Task description:
From the data that follows, print exactly the lines starting at the one containing "Identify the click" and ending at the one containing "EKG ACCESSORIES & SUPPLIES (507, 532)"; include both of them and nothing more.

Data for processing:
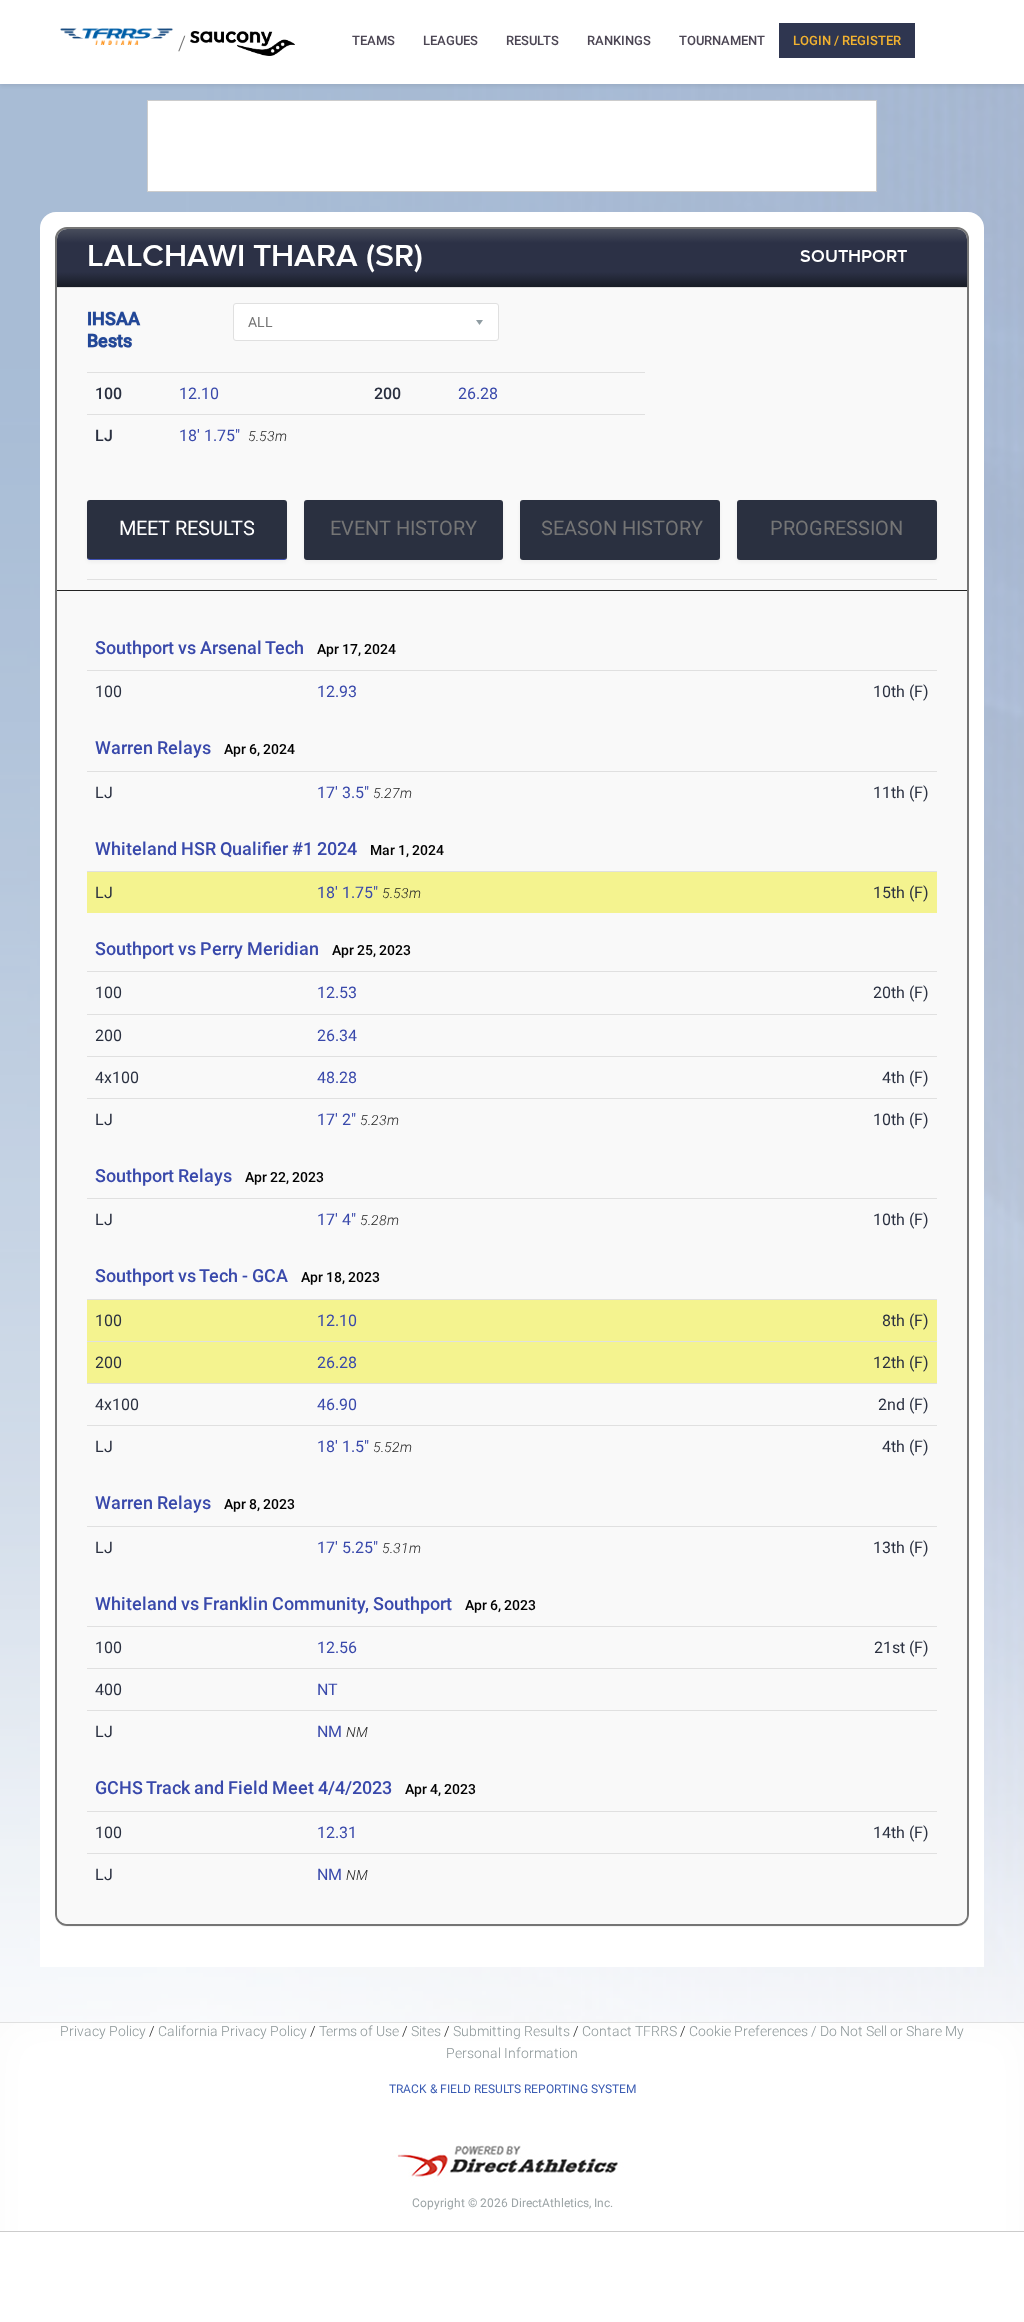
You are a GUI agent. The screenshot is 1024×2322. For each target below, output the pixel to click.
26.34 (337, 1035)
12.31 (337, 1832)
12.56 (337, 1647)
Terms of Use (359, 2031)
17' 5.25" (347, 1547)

---

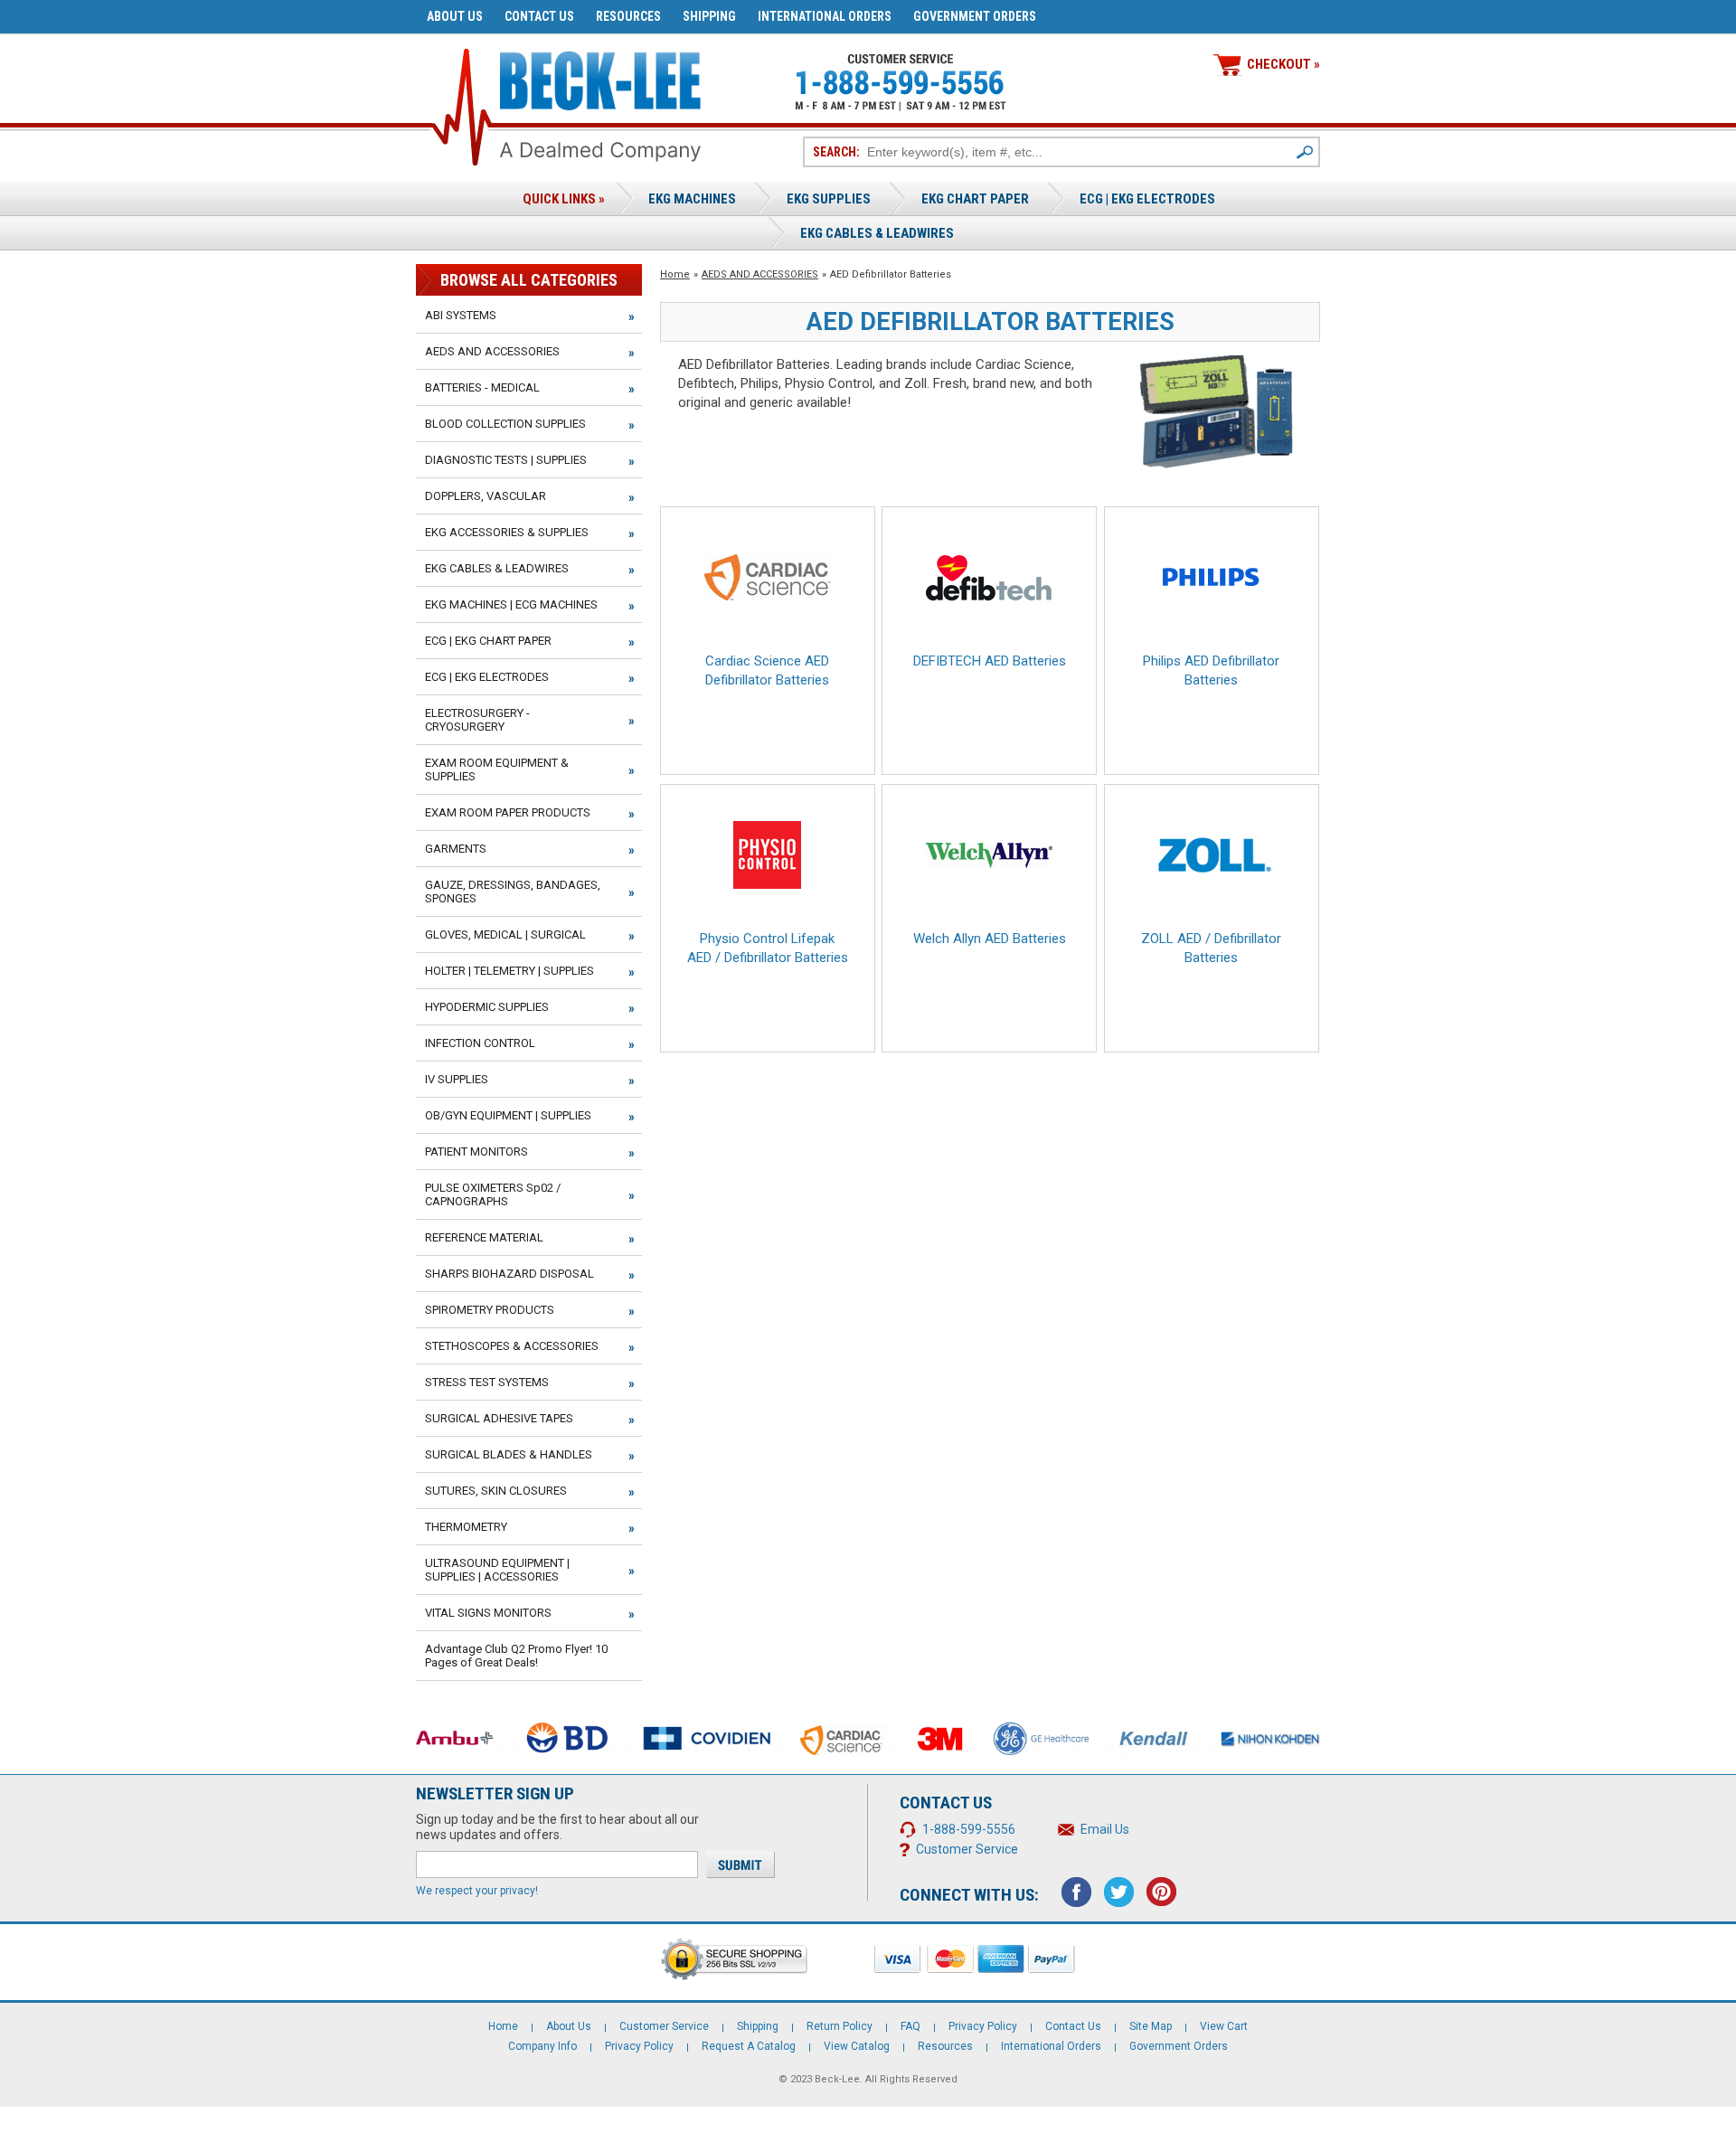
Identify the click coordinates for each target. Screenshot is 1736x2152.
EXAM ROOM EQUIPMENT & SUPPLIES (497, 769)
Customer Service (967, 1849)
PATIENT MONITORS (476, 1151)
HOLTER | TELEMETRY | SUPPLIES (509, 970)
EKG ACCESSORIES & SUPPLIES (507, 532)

==

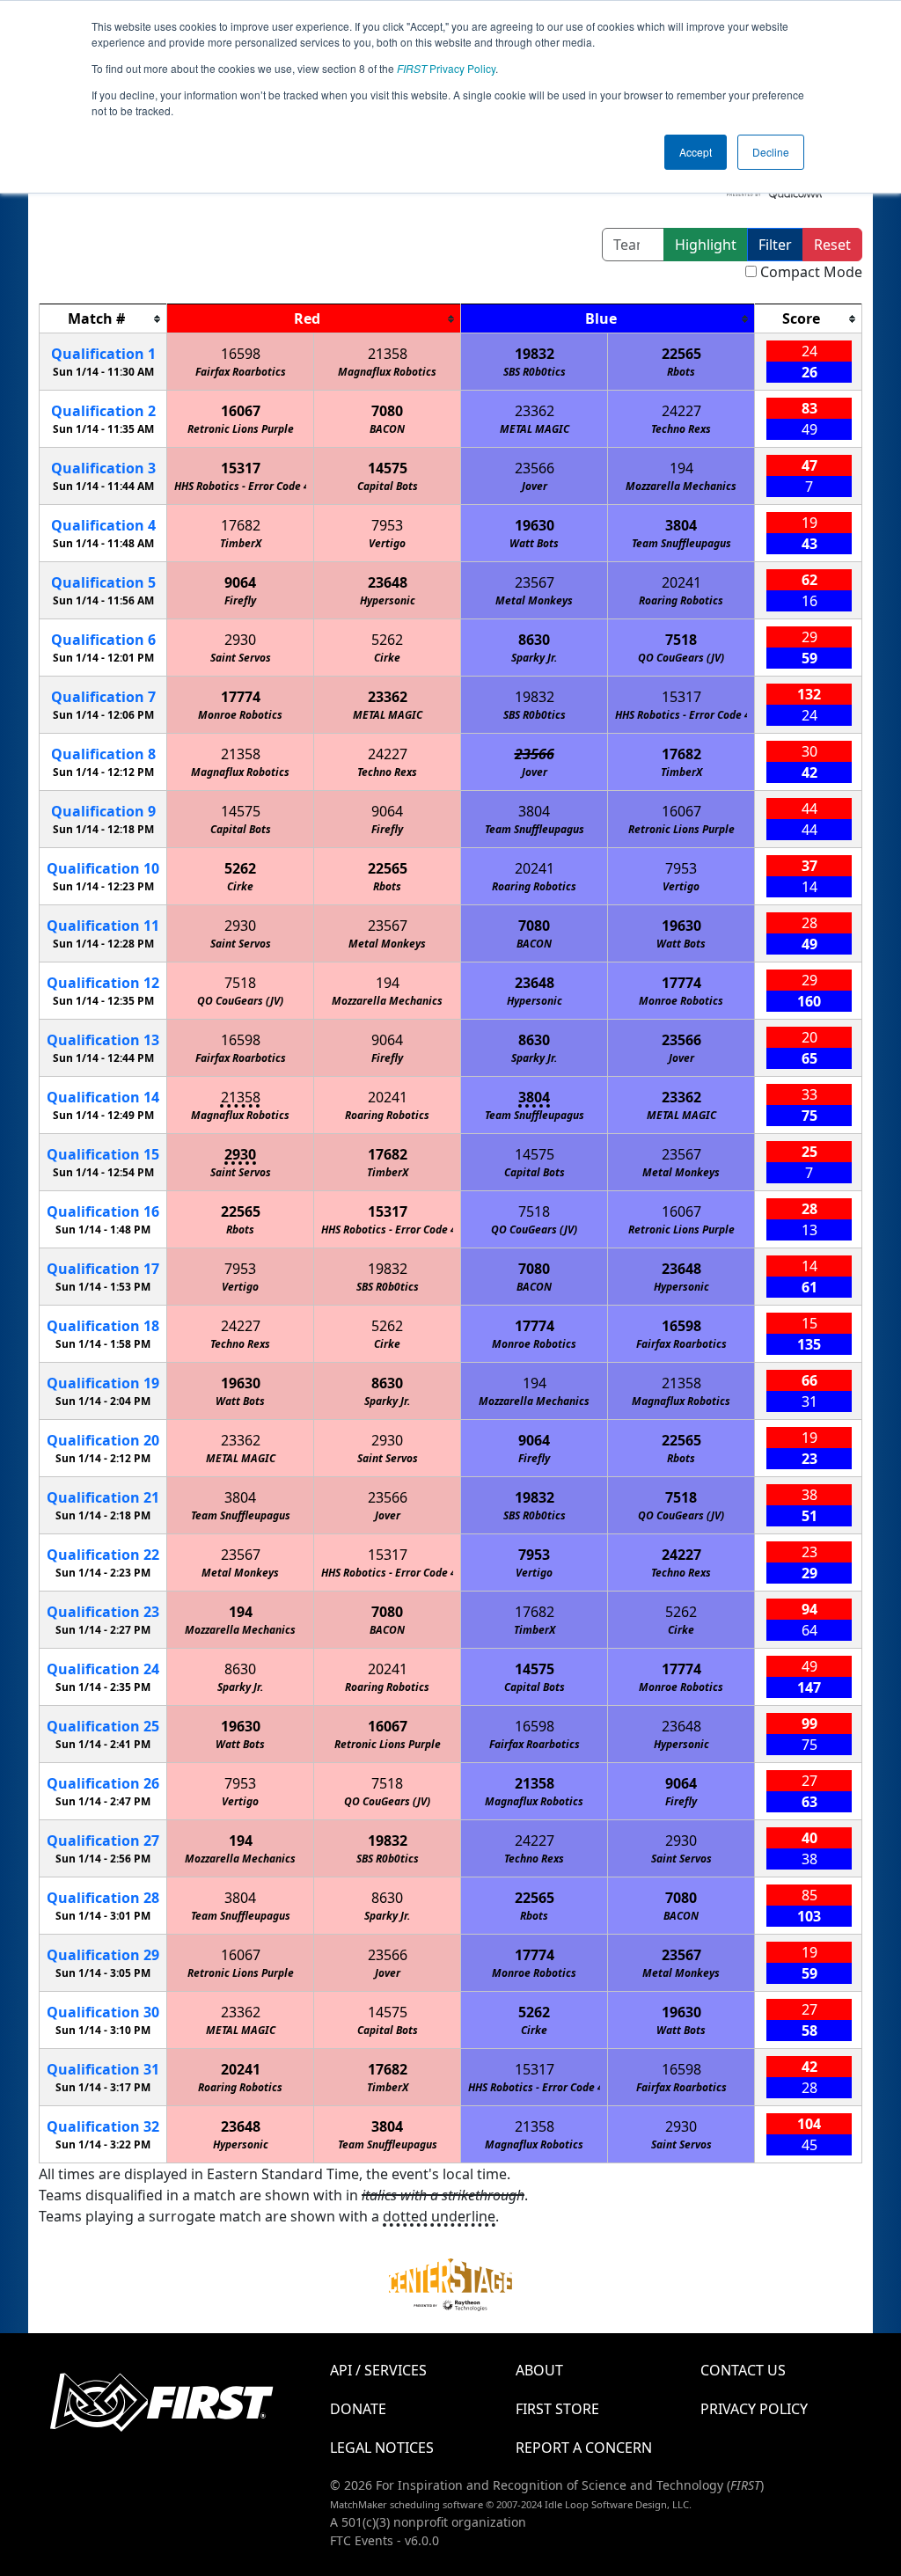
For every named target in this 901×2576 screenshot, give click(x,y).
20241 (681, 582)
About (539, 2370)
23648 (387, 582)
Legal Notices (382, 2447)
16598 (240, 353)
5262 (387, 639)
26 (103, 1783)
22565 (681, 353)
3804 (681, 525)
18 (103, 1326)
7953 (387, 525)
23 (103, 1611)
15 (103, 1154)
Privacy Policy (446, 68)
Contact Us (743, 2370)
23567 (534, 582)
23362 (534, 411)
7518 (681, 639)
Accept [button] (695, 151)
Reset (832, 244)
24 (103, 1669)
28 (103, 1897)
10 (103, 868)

Your solution:
Identify the click coordinates for each target. Screenshot is 1736x2152.
EXAM ROOM EQUIPMENT & SUPPLIES (497, 769)
Customer Service (967, 1849)
PATIENT MONITORS (476, 1151)
HOLTER | TELEMETRY | SUPPLIES (509, 970)
EKG ACCESSORIES & SUPPLIES (507, 532)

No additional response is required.